▶ _Stored data entries_:
____________
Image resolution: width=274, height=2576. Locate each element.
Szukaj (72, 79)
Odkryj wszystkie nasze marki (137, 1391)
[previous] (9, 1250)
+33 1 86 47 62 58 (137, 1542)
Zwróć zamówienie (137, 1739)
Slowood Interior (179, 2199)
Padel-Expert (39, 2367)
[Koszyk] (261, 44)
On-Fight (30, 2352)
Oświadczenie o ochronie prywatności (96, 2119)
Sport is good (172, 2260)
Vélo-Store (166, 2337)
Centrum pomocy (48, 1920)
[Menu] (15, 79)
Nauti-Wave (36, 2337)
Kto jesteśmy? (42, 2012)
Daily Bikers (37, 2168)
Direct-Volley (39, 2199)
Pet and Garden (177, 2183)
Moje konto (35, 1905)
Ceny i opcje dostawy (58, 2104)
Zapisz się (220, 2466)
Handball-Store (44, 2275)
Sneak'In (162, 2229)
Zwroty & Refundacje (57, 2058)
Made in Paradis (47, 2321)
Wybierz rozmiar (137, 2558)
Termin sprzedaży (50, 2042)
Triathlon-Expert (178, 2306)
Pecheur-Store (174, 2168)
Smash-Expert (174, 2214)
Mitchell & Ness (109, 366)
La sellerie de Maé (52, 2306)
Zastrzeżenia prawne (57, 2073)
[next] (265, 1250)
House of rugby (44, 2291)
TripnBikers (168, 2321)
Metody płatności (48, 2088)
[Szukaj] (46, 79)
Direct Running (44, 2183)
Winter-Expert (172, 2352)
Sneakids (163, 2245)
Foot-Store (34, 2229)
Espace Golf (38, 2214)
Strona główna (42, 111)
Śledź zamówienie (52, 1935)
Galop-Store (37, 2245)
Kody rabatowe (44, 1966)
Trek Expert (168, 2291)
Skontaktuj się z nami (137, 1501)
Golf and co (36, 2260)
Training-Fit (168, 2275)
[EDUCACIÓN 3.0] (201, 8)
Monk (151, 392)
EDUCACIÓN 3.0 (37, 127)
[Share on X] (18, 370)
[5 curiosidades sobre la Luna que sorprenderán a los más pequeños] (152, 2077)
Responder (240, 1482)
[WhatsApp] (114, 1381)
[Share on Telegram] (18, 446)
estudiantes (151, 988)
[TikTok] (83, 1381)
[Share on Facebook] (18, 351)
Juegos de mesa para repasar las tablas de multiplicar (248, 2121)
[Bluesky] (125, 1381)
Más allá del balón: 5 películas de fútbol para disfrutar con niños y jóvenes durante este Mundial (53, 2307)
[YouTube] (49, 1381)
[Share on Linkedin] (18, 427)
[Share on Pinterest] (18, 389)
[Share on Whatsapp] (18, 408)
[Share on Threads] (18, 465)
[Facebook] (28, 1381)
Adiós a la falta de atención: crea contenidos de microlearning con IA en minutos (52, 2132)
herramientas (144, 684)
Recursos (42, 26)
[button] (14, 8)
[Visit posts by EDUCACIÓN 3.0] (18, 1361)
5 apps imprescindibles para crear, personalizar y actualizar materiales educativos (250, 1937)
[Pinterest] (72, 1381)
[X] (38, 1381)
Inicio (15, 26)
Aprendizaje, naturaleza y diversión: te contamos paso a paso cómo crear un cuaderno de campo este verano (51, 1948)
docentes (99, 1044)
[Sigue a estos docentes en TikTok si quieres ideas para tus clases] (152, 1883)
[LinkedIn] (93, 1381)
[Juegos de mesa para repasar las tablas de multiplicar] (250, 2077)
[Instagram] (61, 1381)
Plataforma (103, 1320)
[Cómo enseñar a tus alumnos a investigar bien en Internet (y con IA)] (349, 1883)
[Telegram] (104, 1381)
____________
▶ _What to work on_: The lines above from the one with "Made in Paradis (47, 2321)" through the one with "[Instagram] (61, 1381)" are to be duplicated exactly, ends included, with nothing added.

▶ _Answer area_:
Made in Paradis (47, 2321)
Wybierz rozmiar (137, 2558)
Termin sprzedaży (50, 2042)
Triathlon-Expert (178, 2306)
Pecheur-Store (174, 2168)
Smash-Expert (174, 2214)
Mitchell & Ness (109, 366)
La sellerie de Maé (52, 2306)
Zastrzeżenia prawne (57, 2073)
[next] (265, 1250)
House of rugby (44, 2291)
TripnBikers (168, 2321)
Metody płatności (48, 2088)
[Szukaj] (46, 79)
Direct Running (44, 2183)
Winter-Expert (172, 2352)
Sneakids (163, 2245)
Foot-Store (34, 2229)
Espace Golf (38, 2214)
Strona główna (42, 111)
Śledź zamówienie (52, 1935)
Galop-Store (37, 2245)
Kody rabatowe (44, 1966)
Trek Expert (168, 2291)
Skontaktuj się z nami (137, 1501)
Golf and co (36, 2260)
Training-Fit (168, 2275)
[EDUCACIÓN 3.0] (201, 8)
Monk (151, 392)
EDUCACIÓN 3.0 (37, 127)
[Share on X] (18, 370)
[5 curiosidades sobre la Luna que sorprenderán a los más pequeños] (152, 2077)
Responder (240, 1482)
[WhatsApp] (114, 1381)
[Share on Telegram] (18, 446)
estudiantes (151, 988)
[TikTok] (83, 1381)
[Share on Facebook] (18, 351)
Juegos de mesa para repasar las tablas de multiplicar (248, 2121)
[Bluesky] (125, 1381)
Más allá del balón: 5 películas de fútbol para disfrutar con niños y jóvenes durante este Mundial (53, 2307)
[YouTube] (49, 1381)
[Share on Linkedin] (18, 427)
[Share on Pinterest] (18, 389)
[Share on Whatsapp] (18, 408)
[Share on Threads] (18, 465)
[Facebook] (28, 1381)
Adiós a la falta de atención: crea contenidos de microlearning con IA en minutos (52, 2132)
herramientas (144, 684)
Recursos (42, 26)
[button] (14, 8)
[Visit posts by EDUCACIÓN 3.0] (18, 1361)
5 apps imprescindibles para crear, personalizar y actualizar materiales educativos (250, 1937)
[Pinterest] (72, 1381)
[X] (38, 1381)
Inicio (15, 26)
Aprendizaje, naturaleza y diversión: te contamos paso a paso cómo crear un cuaderno de campo este verano (51, 1948)
docentes (99, 1044)
[Sigue a estos docentes en TikTok si quieres ideas para tus clases] (152, 1883)
[LinkedIn] (93, 1381)
[Juegos de mesa para repasar las tablas de multiplicar] (250, 2077)
[Instagram] (61, 1381)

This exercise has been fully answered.